I hope you are enjoying my new website.  It has been an honor to share my story with you and provide an overview of my offerings. For my first blog post, I want to share why I feel it is important to take part in some form of healing work, whether it be an intensive program, retreats and/or healing group classes.

            In today’s world, our bodies are bombarded by varying energies, emotions, sounds, etc. that can cause or enhance stress on our body and mind.  In response, your body and mind developed a way to address what was going on around you.  Your body and mind developed a method to help you survive in the world.  What your body and mind did not realize is that the method they are using may not be in your best interest.

            You see, you can SURVIVE anything.  You may have heard this saying from time to time.  What I learned in my journey is that surviving is a reaction to a part(s) of myself being threatened.  It was that threatened part of me, such as a younger version of myself who was previously hurt, that was doing the talking.  The adult version of me was offline, because the younger part of me knew how to “survive” in that moment.  The younger version was keeping me in a tunnel.  Keeping me looking at situations from only one viewpoint.  For me, it wasn’t effective.  It was like Ground Hog Day all over again whenever that part of me was turned on.  That was not the way I wanted to live the rest of my life…I needed to make a change.

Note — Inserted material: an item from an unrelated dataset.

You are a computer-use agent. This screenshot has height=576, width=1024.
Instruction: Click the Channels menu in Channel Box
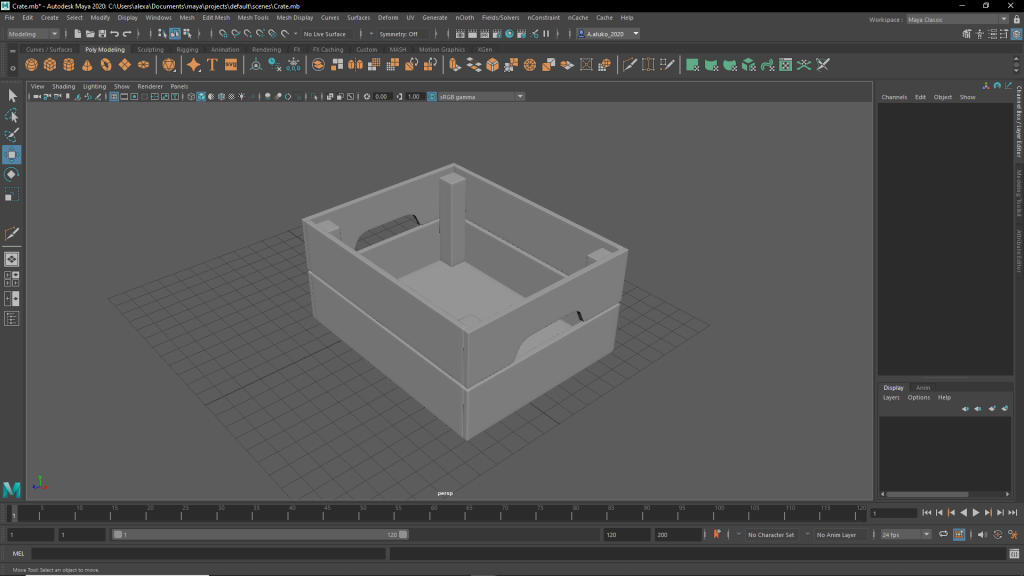click(894, 97)
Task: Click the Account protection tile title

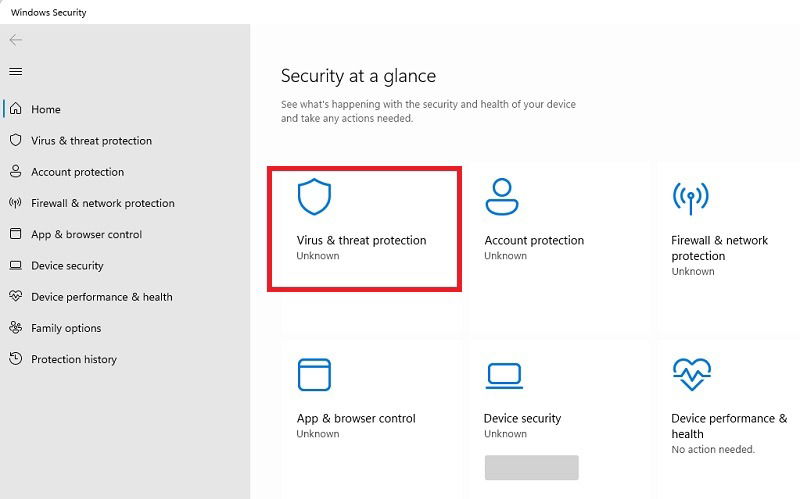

            This is when I dove inward and learned how much past traumas drive how we show up in the world.  Even though each of us has a great ability to think logically, our past traumas potentially prevent us from accessing all of the information available. These roadblocks are made up of our previous experiences, perceptions, and beliefs that are lodged in our body.  These pieces are often buried deep down in the body as every experience that affirms that a belief, perception, etc. is true (whether it is or not) adds another layer of protection.  As these pieces are buried, we lose connection with how they may be impacting us.  We lose connection with what WE truly feel.  We begin reacting AND surviving.

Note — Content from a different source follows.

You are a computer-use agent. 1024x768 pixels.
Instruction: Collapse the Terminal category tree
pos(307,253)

            Now let me give you another scenario.  One where you are, what I call, “present”.  Imagine when a situation is brought to your attention, you take several deep breaths and you listen.  You hear everything that is going on around you, as well as what is being shared with you.  You are no longer in a tunnel.  While this is happening, you FEEL something stirring in your belly.  You are aware that something does not resonate with you.  Once you are finished listening, you take several additional deep breaths and now tune into what you were feeling and explore it.  You tune into how the scenario impacted you and what is causing the stirring in your belly.  You open your eyes, take another deep breath or two, and you respond.  You respond with what YOU feel is true.  You respond with openness, rather than defensiveness.  You respond with respect for both yourself and the scenario unfolding, rather than ignoring what you feel and what is truly going on in the scenario.  There is a difference between REACTING vs. RESPONDING, SURVIVING vs. BEING PRESENT.  Two are tied to a trauma response…two are tied to being connected to yourself and speaking YOUR truth.  Which of these two would you prefer to tap into on a daily basis?

            You have a choice.  You have a choice to determine how you are going to show up in the world.  You have a choice on whether you will take the first step to making a change for yourself.  I will tell you, from my own experience, it may be terrifying.  Addressing our past demons and/or our younger selves who have been hurt are never easy.  But the love you give to yourself in those times can release the protective responses that have been keeping you in your tunnel.  And that love you give yourself allows you to heal, from the inside out.  Eventually, spilling over into other areas of your life and those around you.